» **Work to do**: Copy out every line of the listing below that contains the word "with".
# Extracted data start
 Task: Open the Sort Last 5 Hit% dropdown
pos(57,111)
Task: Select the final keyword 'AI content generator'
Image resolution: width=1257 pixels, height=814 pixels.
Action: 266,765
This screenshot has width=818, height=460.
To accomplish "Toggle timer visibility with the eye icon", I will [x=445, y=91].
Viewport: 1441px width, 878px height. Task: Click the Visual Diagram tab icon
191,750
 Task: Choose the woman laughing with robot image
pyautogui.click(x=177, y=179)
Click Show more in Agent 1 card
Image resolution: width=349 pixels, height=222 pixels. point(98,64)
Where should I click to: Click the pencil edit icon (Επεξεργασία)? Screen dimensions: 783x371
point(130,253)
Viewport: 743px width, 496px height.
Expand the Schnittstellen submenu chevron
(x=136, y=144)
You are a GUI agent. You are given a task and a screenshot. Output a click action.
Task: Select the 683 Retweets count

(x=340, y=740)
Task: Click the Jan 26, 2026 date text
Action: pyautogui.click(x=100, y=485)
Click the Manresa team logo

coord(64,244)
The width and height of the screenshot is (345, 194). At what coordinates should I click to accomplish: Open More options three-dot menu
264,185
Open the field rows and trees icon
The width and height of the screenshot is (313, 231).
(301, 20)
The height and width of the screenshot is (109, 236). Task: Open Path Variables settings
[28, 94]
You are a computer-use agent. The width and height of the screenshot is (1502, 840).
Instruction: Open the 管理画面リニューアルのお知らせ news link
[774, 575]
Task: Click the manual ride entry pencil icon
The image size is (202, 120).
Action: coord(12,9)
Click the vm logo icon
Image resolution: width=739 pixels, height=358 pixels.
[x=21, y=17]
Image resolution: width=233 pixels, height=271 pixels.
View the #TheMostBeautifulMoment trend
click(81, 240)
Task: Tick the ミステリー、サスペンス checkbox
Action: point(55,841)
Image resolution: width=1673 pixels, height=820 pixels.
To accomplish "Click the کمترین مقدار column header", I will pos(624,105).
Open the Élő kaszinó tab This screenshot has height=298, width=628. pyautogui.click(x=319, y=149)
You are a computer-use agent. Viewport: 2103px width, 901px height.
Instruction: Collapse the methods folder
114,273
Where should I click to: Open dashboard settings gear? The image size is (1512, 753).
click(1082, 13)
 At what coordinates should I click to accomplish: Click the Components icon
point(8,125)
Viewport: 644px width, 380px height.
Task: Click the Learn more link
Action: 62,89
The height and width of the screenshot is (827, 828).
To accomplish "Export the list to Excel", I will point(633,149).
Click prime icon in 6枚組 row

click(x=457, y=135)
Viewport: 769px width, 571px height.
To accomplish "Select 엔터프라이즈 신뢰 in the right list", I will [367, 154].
# Extracted data end
» **Full answer**:
To accomplish "Toggle timer visibility with the eye icon", I will [x=445, y=91].
 Task: Choose the woman laughing with robot image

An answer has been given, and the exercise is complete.